Let me preface what I am about to say with a few caveats. First, I know this is a pipe dream, for many reasons. But I have always wanted to discuss it with someone, and neither my wife nor my friends are particularly interested in hearing me ramble about it. I am also a member of a few online communities, but encyclopedia titanica is the only place that I know actual mariners frequent, and in which people who are interested in the history of passenger ocean travel congregate.

In any regard, I have felt since I first learned Cunard would be replacing the QE2 that the passenger shipping market--not the crushing market--is entirely unrepresented today. I know why it originally disappeared, and generally have a grasp of the economics of the transatlantic trade in the late 60s, but I've always been curious as to why nobody but Cunard offered the service over the last 20 or so years.

My thought is that a line could offer regular service and be profitable--and I mean just that. Such service would be necessity (at leat at first) consist of one or two relatively small vessels rated for international ocean travel. You could either charter these, or buy older vessels that were built for ocean travel and converted to cruisers, and then reconvert them. It would also be a year round service, unlike cunards, and voyages would not be needlessly lengthened.

As I side note I travel a lot, and have thought about crossing on the QE2 and later the QM2 a number of times. The thing that really frustrates me though is that i don't want to sail then fly-- I'd like to go both ways! This is impractical with Cunard if you actually want to continue your trip on "the other side of the pond" because even when "on season" these ships schedules weren't regular. They will make on quick crossing, followed by a meandering 20 day crossing stopping all over Scandenavia at 3 times the cost--or something similar.

It's difficult to plan your holiday around something like this for most people with limited means (like this poor grad student.)

So my thought is that one ship in the Atlantic (you can expand on this later if feasible) and maybe one in the Pacific later who focused on this would be competitive. I'd also like to keep prices competitive with airfare (within a few hundred dollars). And before you complain and say its not possible, inside staterooms on QM2 are already near the price of taking a plane!
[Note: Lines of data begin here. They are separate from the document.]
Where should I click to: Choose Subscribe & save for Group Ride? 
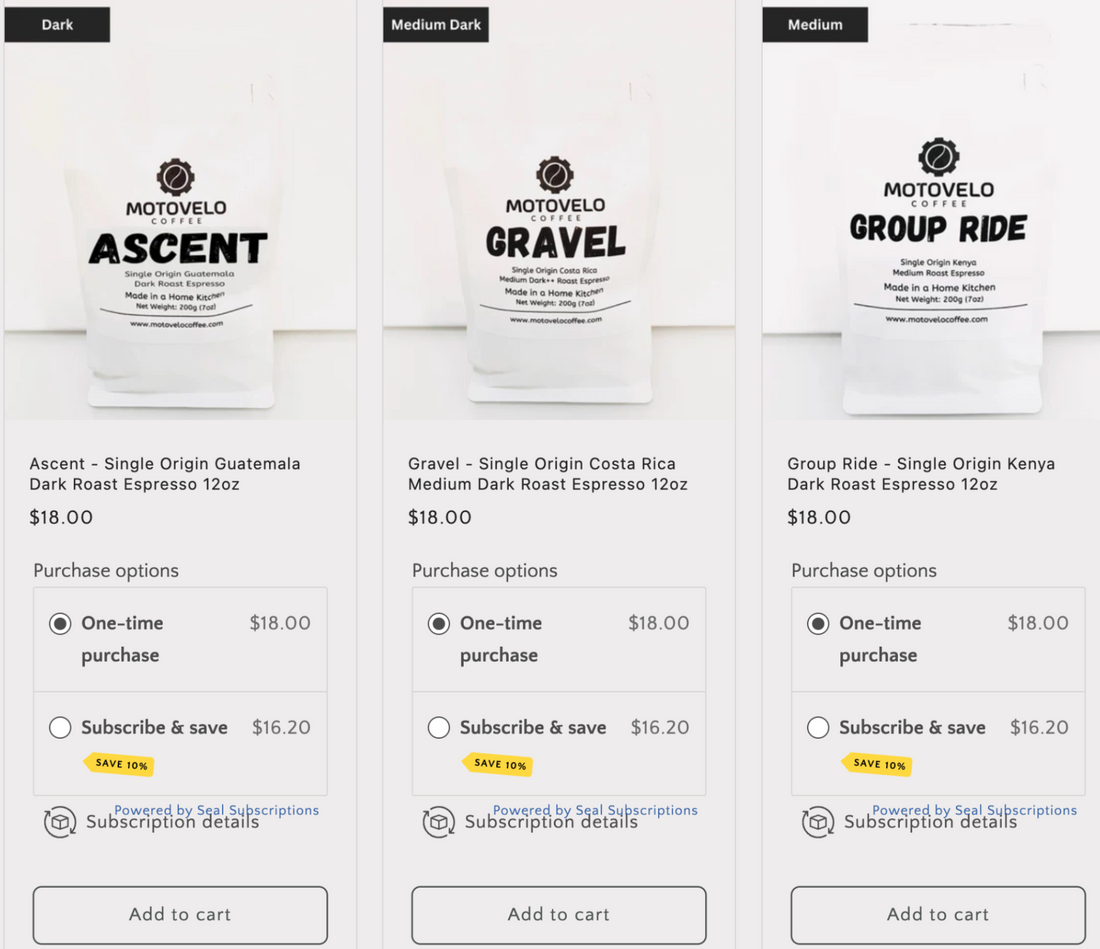click(x=818, y=728)
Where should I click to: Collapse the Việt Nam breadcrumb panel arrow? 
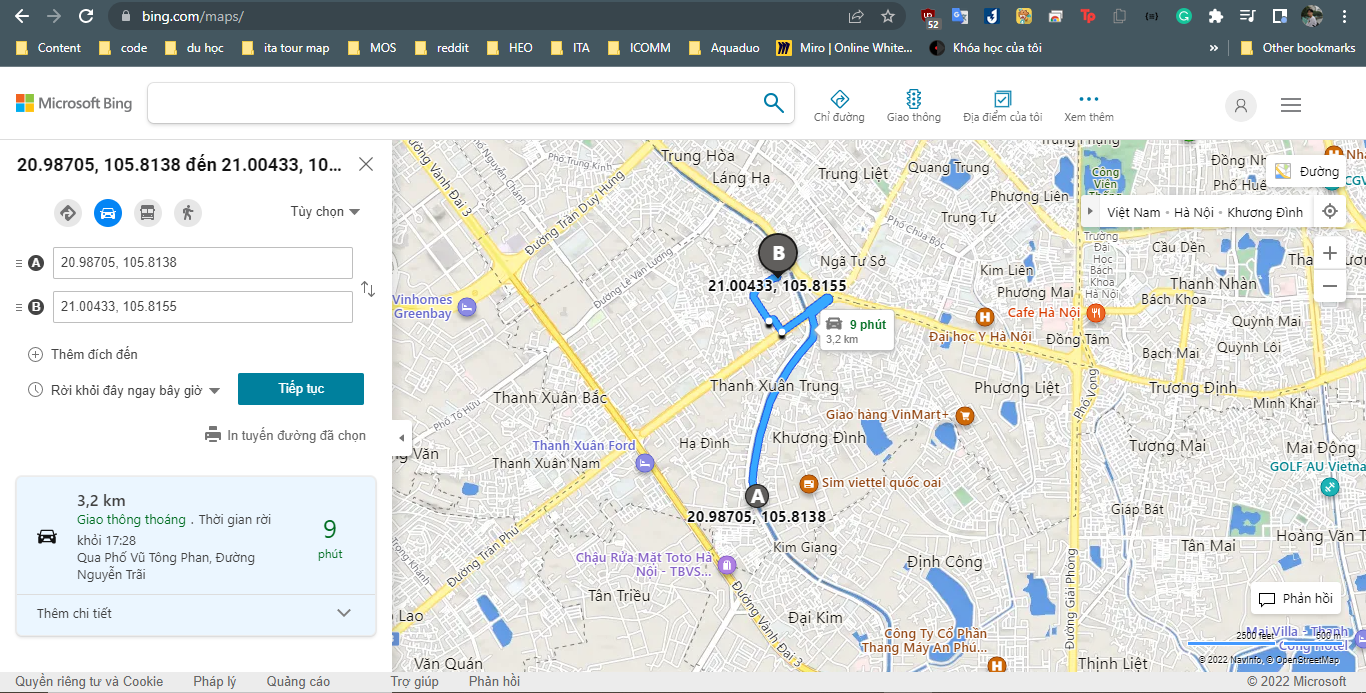[1090, 211]
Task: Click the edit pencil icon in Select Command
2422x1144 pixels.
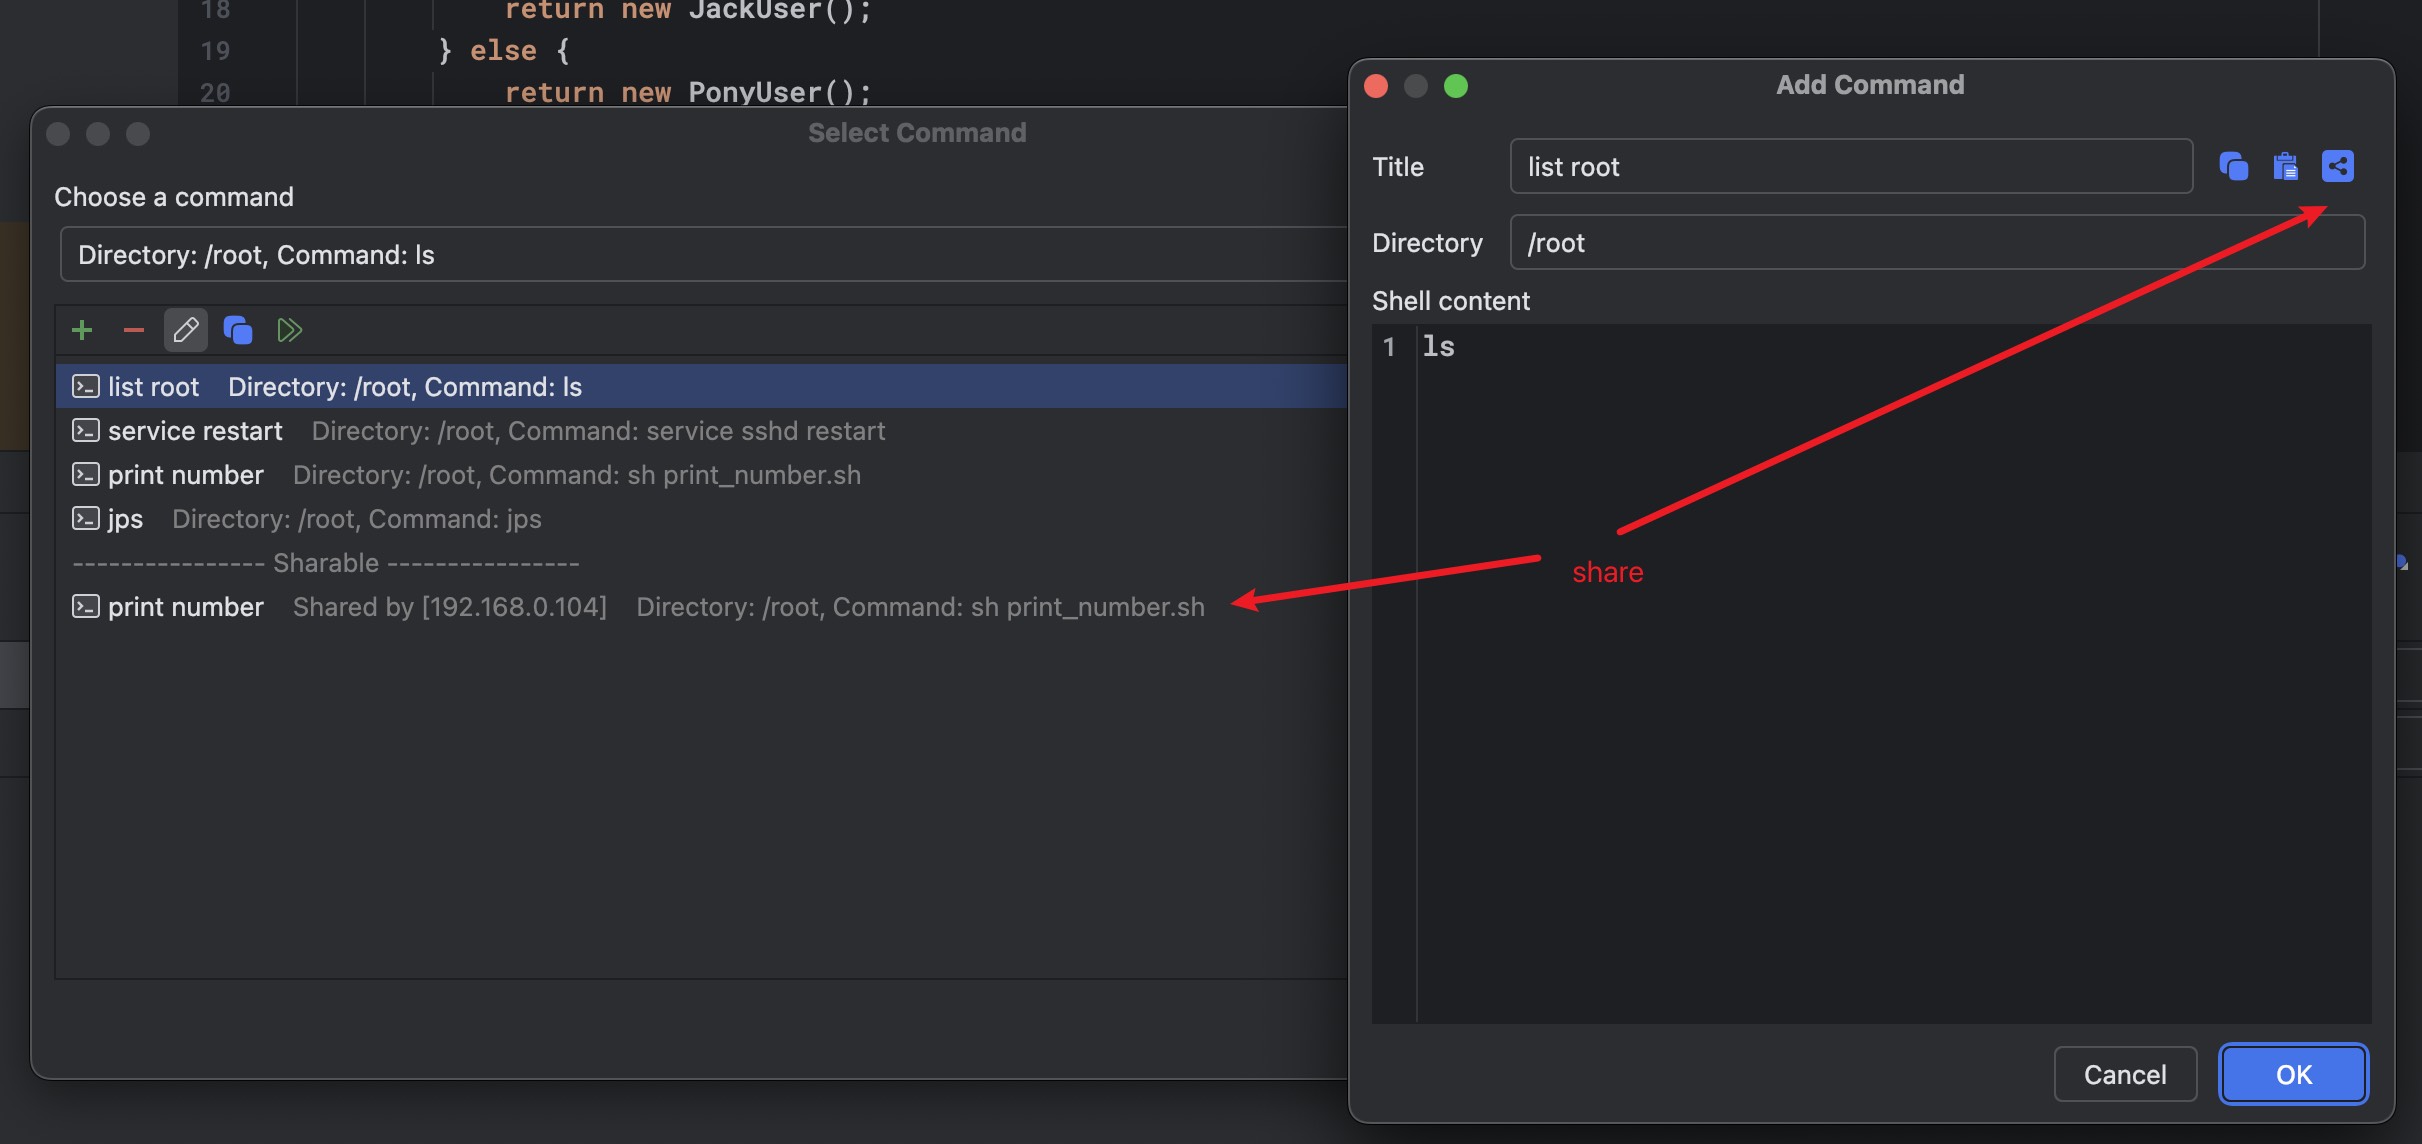Action: tap(185, 329)
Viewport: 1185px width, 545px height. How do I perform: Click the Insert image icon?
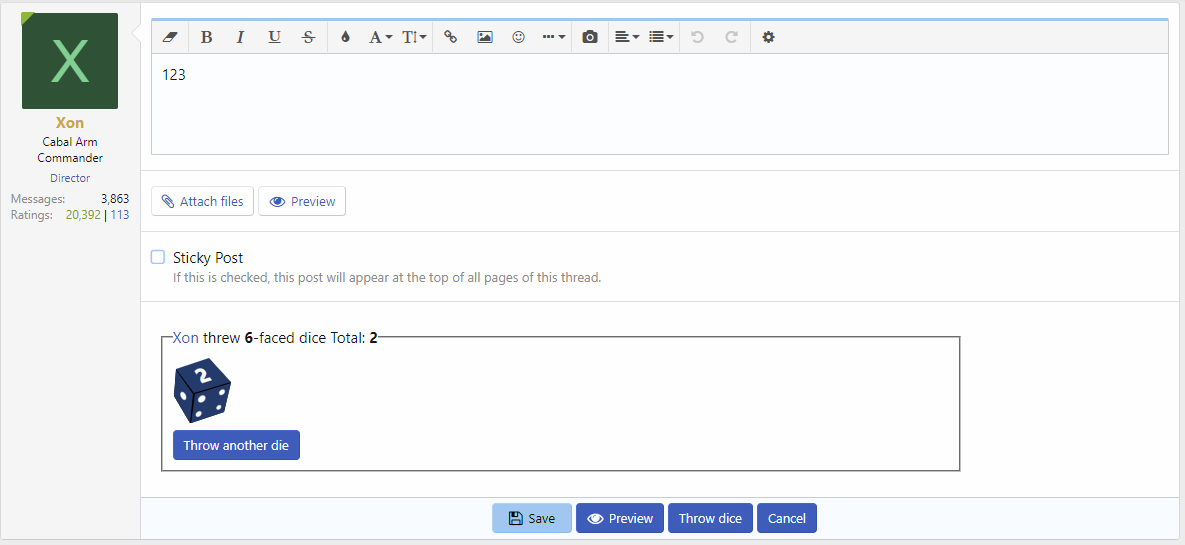click(485, 37)
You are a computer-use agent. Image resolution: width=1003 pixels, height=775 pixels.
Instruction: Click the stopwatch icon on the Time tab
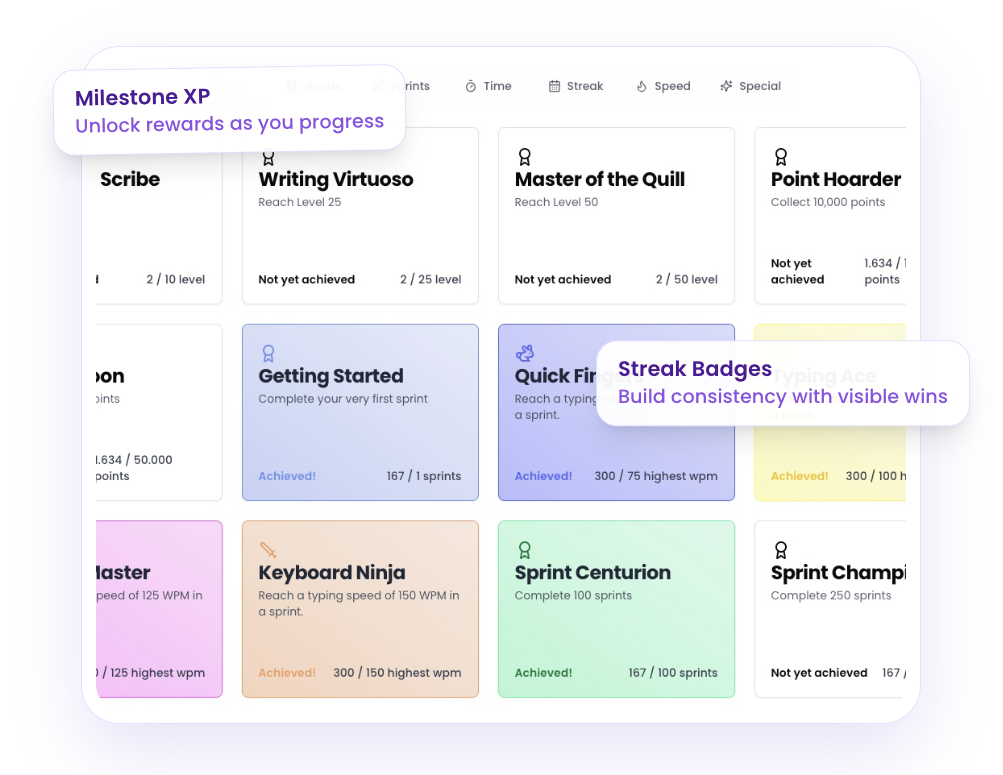(470, 86)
Obviously you won't attract a lot of business travelers. Who you would attract is people like me, or people who take QM2, interested in participating in the romanticized "crossing," those inclined to the adventure of freighter travel (business is good for companies who specialize in this,) and college students! I actually think you could attract a lot of young people to a tourist class if you could keep it cheap. The hostels in both the United States and Europe are thriving, and knowing undergrads like I do it would be so easy to market to them.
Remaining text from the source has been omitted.